7.4 Mintus shall have no liability to Client in respect of the Materials.
On completion of the Works Client agrees to collect the Materials within
2 months of completion of the works, failing which, Mintus may dispose
of them on giving Client 14 days notice.
7.5 Mintus’ liability shall be limited to using reasonable skill
and care in the supply of the Works. In particular Mintus shall not, except
in the case of gross negligence and wilful or deliberate act, be liable
for:
7.5.1 any loss or damage caused by it being given access to Client’s
computer systems (which shall only be required where necessary) including
without limitation any remote servers to which it has access or stores
data or any unauthorised access to or use of the same including without
limitation for any misuse of any passwords, logins or accounts of Client,
7.5.2 any interference in or modification of the Works or Client’s
web site by Client or any third party or the consequences thereof, remedy
of which shall be as a Change.
7.6 Mintus undertakes to provide the Works with reasonable skill and care,
however Mintus cannot give any warranty or representation as to positions
within search engines due to the operation of such being out of its control.
8. LEGISLATION
8.1 Client shall comply with all applicable rules, regulations, codes
of practice and laws relating to its use of the Works including without
limitation its obligations under the Data Protection Act 1998; Regulation
of Investigatory Powers Act 2000; Competition Act 1998 and E-commerce
Directive and equivalent legislation; Design, Patent, Trademark and Copyright
Act.
9. THIRD PARTY
MATERIALS
9.1 Mintus gives no warranty, representation or undertaking in relation
to any third party materials or works.
9.2 Prior to any selection, use or reproduction by Client of Works, Mintus
shall use reasonable efforts to, on reasonable request, provide Client
with copies and evidence of such rights, clearances, permissions and licences
as shall be necessary for the use of the Works by Client.

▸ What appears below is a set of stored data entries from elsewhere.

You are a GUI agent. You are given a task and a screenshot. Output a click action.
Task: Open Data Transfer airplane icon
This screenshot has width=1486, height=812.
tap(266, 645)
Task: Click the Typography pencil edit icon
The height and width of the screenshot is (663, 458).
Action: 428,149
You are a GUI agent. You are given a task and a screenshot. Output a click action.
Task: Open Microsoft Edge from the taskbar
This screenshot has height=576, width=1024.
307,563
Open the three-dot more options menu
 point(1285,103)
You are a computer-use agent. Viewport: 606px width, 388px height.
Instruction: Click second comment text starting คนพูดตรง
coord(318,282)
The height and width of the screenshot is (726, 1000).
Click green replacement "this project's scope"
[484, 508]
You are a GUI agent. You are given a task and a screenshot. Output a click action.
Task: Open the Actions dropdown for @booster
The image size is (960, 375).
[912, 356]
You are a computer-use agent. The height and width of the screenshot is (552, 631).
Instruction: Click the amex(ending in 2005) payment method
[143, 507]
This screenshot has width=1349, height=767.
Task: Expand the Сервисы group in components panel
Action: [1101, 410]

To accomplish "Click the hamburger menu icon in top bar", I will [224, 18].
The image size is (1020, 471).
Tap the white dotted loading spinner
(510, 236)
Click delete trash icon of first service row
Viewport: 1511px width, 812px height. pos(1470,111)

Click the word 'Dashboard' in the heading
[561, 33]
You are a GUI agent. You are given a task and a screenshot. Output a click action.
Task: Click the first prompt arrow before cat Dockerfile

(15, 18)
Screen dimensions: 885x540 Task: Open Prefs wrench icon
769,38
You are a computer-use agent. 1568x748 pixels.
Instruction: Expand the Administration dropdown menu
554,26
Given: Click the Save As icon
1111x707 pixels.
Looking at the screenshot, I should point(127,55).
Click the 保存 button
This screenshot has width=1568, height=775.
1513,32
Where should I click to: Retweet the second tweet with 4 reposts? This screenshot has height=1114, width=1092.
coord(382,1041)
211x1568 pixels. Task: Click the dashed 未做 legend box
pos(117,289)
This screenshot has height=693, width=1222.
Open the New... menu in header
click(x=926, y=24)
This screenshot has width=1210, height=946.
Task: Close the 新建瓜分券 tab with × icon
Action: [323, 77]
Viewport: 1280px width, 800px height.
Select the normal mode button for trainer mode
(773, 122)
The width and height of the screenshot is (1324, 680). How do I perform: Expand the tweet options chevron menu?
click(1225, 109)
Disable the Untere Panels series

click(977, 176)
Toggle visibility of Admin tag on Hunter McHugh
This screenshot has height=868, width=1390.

9.3 Subject to the foregoing Mintus shall have no liability to Client
whatsoever in relation to the Works and gives no warranty and makes no
representation as to whether Works contain or are free from racist, defamatory,
sexually explicit, inflamatory, obscene or other legally restricted material
and explicitly excludes all and any liability in relation thereto.
10. RISK AND
TITLE
10.1 Risk in any reports or information delivered to Client will pass
to Client on dispatch and until payment in full has been received in cleared
funds by Mintus in respect of the Works, title in any physical products
delivered to Client shall remain with Mintus.
10.2 Client shall take out such insurance as shall be prudent against
all risks usually incurred in respect of the Work whilst in its possession
or control.
11. TERMINATION
11.1. Mintus shall be entitled to immediately restrict, suspend or terminate
the Works and Client’s use of any Works and or terminate this Agreement
upon Client’s material breach of this Agreement (including without
limitation the non-payment of any sum as and when due) unless Client remedies
such breach within 14 days of its occurrence.
11.2 Mintus will not be liable in any amount for failure to perform any
obligation under this Agreement if such failure is caused by the occurrence
of any unforeseen contingency beyond the reasonable control of Mintus
including without limitation Internet outages, communications outages,
fire, flood, war or act of God and out of client.
11.3 Client may not unilaterally cancel its order of the Works or otherwise
terminate this Agreement (except for material breach by Mintus of a fundamental
term of this Agreement) at any time without full payment of the Fees.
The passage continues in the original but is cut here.